Historische Stadtrundgänge
Stadtteil Unterboihingen
Station 1:
Gasthof "Zum Schwanen"
Ehemaliges Wirtshaus "Zum Schwanen"
Erbaut: 1742
Abriss: 1973
Adresse: Stuttgarter Straße 43

Abb. 1: Der Schwanen um 1900. Links gut erkennbar das Wirtshausschild. Bemerkenswert ist auch das Zusammentreffen von Bürgertum (Mann mit Zylinder rechts) und den Bauern. Der Schwanen war eine Gaststätte für alle Bevölkerungsschichten.
Von dem Gebäude ist heute nichts mehr erhalten. Da es über einen Zeitraum von mehr als 200 Jahren große Bedeutung hatte, soll es hier näher vorgestellt werden.
In den Jahren 1600 bis 1602 (oder 1603) wurde nach den Plänen von Heinrich Schickardt die auf Köngener Gemarkung gelegene Ulrichsbrücke erbaut. Dies führte zu einer entscheidenden Aufwertung des Verkehrsweges von Stuttgart entlang der Lauter und über die Schwäbische Alb Richtung Ulm und Augsburg. Die Bedeutung dieser Verbindung über die Alb wird von den beiden Autoren HAID (1786) und HÖSLIN (1798) bereits im 18. Jahrhundert hervorgehoben.
******************************
### [AUFGABEN]
a: In welchem Jahr wurde das Wirtshaus laut dem Text über den Gasthof „Zum Schwanen“ abgerissen?
b: Wiederholen Sie aus dem Text über den Gasthof „Zum Schwanen“ wortgetreu den Abschnitt, der mit „Abb. 1: Der“ beginnt und mit „für alle Bevölkerungsschichten.“ endet.
c: Schreiben Sie den Text über den Gasthof „Zum Schwanen“ im Anschluss an seinen letzten Satz weiter.
Die anschließenden Zeilen sind eigenständiges Material.

### [GESPEICHERTE DATEN]
******************************
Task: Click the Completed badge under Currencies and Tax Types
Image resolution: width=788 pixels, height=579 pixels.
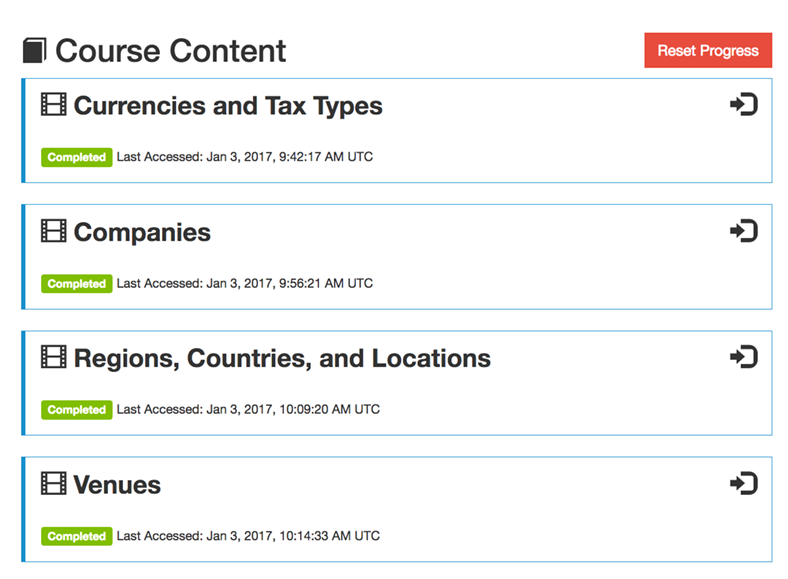Action: (x=76, y=157)
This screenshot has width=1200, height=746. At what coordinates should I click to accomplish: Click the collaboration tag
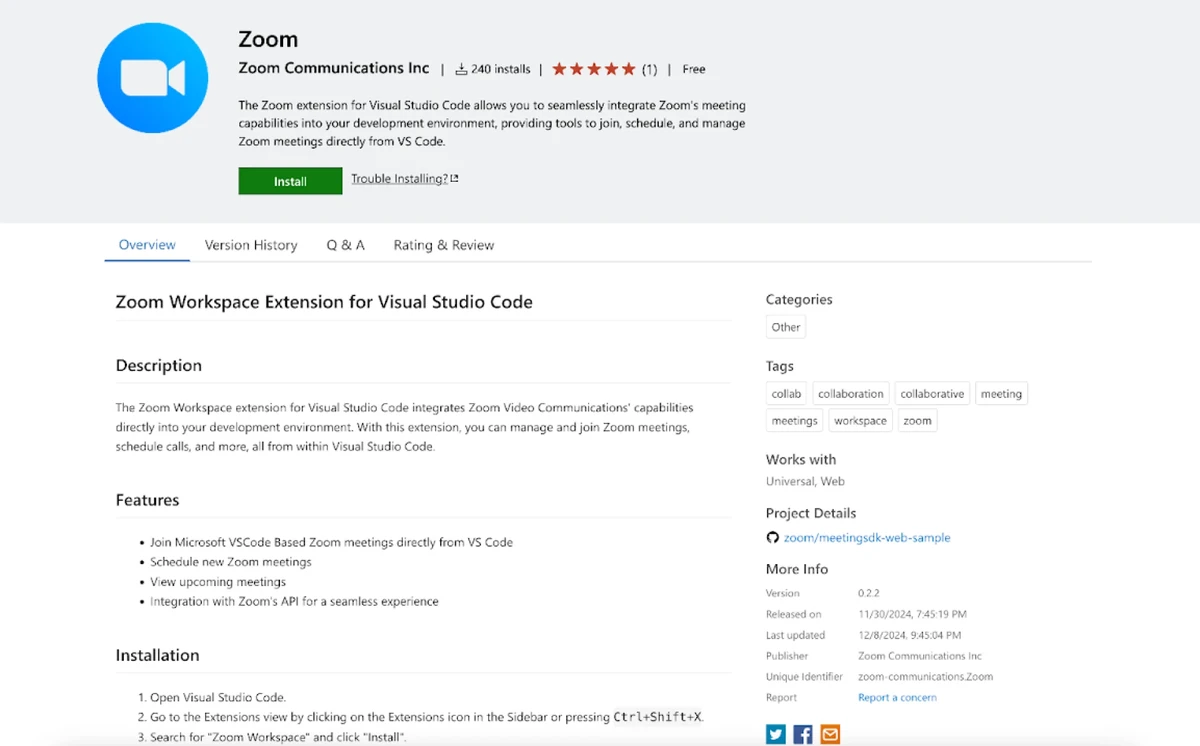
******************************
### [GEGEBENE ANTWORTEN]
a: Im Jahr 1973.

b:
Abb. 1: Der Schwanen um 1900. Links gut erkennbar das Wirtshausschild. Bemerkenswert ist auch das Zusammentreffen von Bürgertum (Mann mit Zylinder rechts) und den Bauern. Der Schwanen war eine Gaststätte für alle Bevölkerungsschichten.

c:
Ein weiterer wichtiger Transportweg war der Neckar. Er hatte für die Holzflößerei eine wichtige Bedeutung. Über ihn wurde Holz von der Schwäbischen Alb und dem Schwarzwald neckarabwärts befördert, teilweise über den Rhein bis in die Niederlande.
Die Wichtigkeit dieser Verkehrsachsen erkannte Freiherr Wilhelm Ludwig Thumb von Neuburg. Er hatte im Jahr 1739 das Dorf Unterboihingen vom Herzog von Württemberg gekauft und verlegte seinen Wohnsitz von Köngen nach Unterboihingen. Bereits 3 Jahre später beauftragte er den Bau des Schwanen auf seinem Grund.
Der erste überlieferte Wirt war vorher Hirschwirt in Köngen. Seit 1751 schmückte ein prächtiges Wirtshausschild das zweistöckige Gebäude. 1816 rühmt der Lyriker Friedrich von Matthisson das stadtmäßig eingerichtete Haus, in dem es nicht an Gastmählern und Bällen fehlt, die zahlreich und eifrig von den Honoratioren aller umliegenden Städte, Dörfer und Landsitze besucht werden. Um das Gasthaus waren ein Brunnenhaus, Scheune und Stall sowie ein extra geschaffener Nutzgarten gruppiert. Da das Gelände hauptsächlich aus Neckarkies bestand, wurden zur Verbesserung der Bodenqualität „mehr als 100 Fuhren Muttererde“ eingebracht.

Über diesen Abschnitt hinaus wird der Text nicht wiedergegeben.